Bound Together

Article, ReinsuranceMay 2009

Insurance / Financial Lines

Ben Hobby examines issues of trust in the reinsurance market.

The film Touching the Void, which documents two friends' descent down Siula Grande in Peru, draws an unlikely parallel with the modern reinsurance market. The 2003 film tells the story of the efforts of one of the climbers to transport his injured friend down the mountain by lowering him 300ft ahead on a rope, knowing that one mistake by either of them would lead to both their deaths. A further disaster strikes the pair during the descent when the injured climber slips down a 150ft ice cliff: does the healthy climber allow himself to be dragged to his death or does he cut the rope and leave his injured friend to die?

The predicament of the climbers, bound together by rope, brings to mind the delicate balance of the reinsurance market in which all players are interconnected. Fundamental to this type of relationship is trust, which can be affected negatively in times of economic hardship.

Trust is defined as reliance on the integrity, strength and ability of a person. Using the above example, neither friend would have attempted the climb had they not trusted the other; the same principle applies in the reinsurance market - a reinsurer is unlikely to accept a risk if it does not trust the reinsured.

Treaty insurance

In the case of treaty reinsurance, the reinsurer will not necessarily know the underlying risks to which they have been exposed. The reinsurer therefore trusts the reinsured in its underwriting of the underlying risks, the attaching of risks to the treaty and its calculation of premium and claims payable between the parties.

It is well documented that the LMX spiral of the 1980s nearly destroyed the Lloyd's market. Commentators have noted that one of the key factors in the LMX spiral was that the market participants did not fully understand the risks that they were writing, a clear example of what can occur where trust is misplaced or has not been earned. Yet, what can reinsurers do to gain trust in their reinsureds?

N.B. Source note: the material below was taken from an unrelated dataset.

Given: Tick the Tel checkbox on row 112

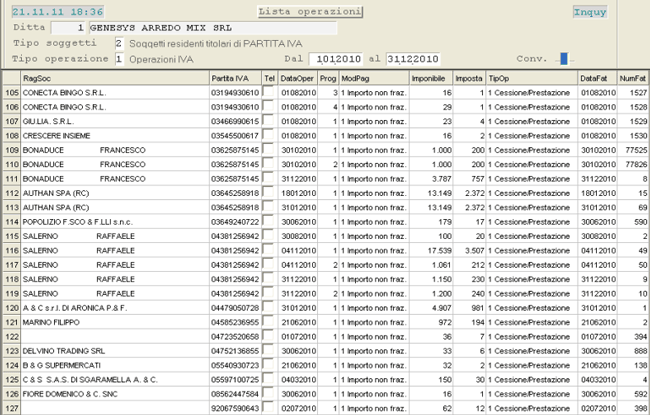Looking at the screenshot, I should [269, 183].

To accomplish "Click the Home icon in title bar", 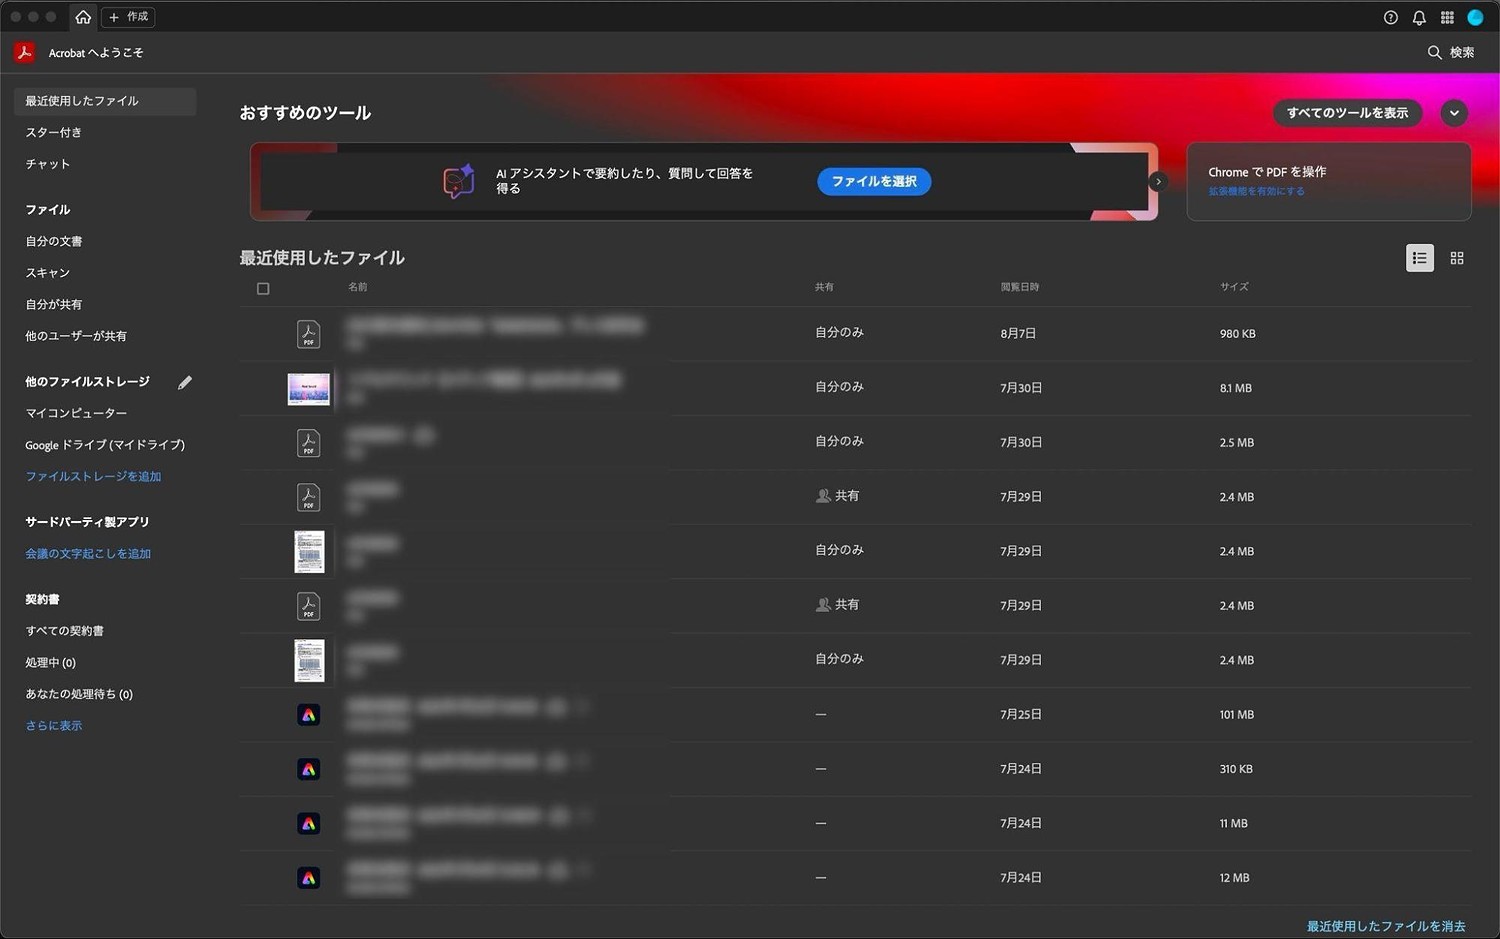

Reinsurers need ultimately to trust the information that they receive from their reinsureds. However, to rely on it, they need to understand where it comes from.

The process of preparing this information has changed significantly as technology has progressed since the days of the LMX spiral. In established markets, these systems are well developed and the process of producing the information that is provided to reinsurers will be automated.

However, in emerging markets, the investment in systems may not necessarily have kept pace with the growth of a reinsured's business and consequently there may be a large amount of manual intervention involved in preparing information. This level of intervention increases the risk of the information being inaccurate, incomplete and therefore unreliable.

Trust can often be eroded when what actually happens differs from perceived expectations. In reinsurance, this difference in results can be attributed to expectations being based on information that is wrong in the first place or when the circumstances change from those that were expected at the time of placement. In the current economic climate, circumstances are changing on a daily basis and the outcome is uncertain.

A common feature in an economic downturn is an increase in the number of insolvencies. If a company goes out of business then its creditors will explore all avenues to recover what they are owed, including any possible claim against the company directors.

Therefore, during a recession, reinsurers can expect an increase in the number of directors' and officers' cover claims: currently, this is evidenced in the US by the increase in the number of securities fraud class-action filings in recent years - 119 in 2006, 176 in 2007, 227 in 2008 and 51 as at March 2009.


Expectations for the performance of a reinsurance treaty will be formed prior to its inception. For example, reinsurers will have formed an expectation of the loss ratio for a treaty based on the historical data presented to them at the proposal stage. Where claims and reserve information provided after inception differs from this, reinsurers are likely to question the accuracy of the information provided.

Similarly, reinsurers will form a view of the likely period of runoff for claims under the treaty. If claims of significant value continue to be presented to reinsurers outside this expected runoff period then reinsurers will be concerned about why this is happening and what their ultimate liability will be.

Trust, therefore, is also about managing expectations and key to this is communication - particularly in changing circumstances.

A well-designed method of review that is implemented with a reinsured can result in a reduction in the risks of reporting issues for reinsurers. It also allows reinsurers to place an increased level of reliance - or trust - on the reporting by reinsureds.

In addition to the above, reinsurers can increase the level of confidence that they have in their underwritten risks because they are known and fully understood. This will be assisted by timely and appropriate communication between the parties to ensure that expectations are managed correctly.

The benefit of this is improved long-term relations between reinsurers and their reinsureds and, potentially, an increase in profit for all parties.


As appeared in Reinsurance, May 2009.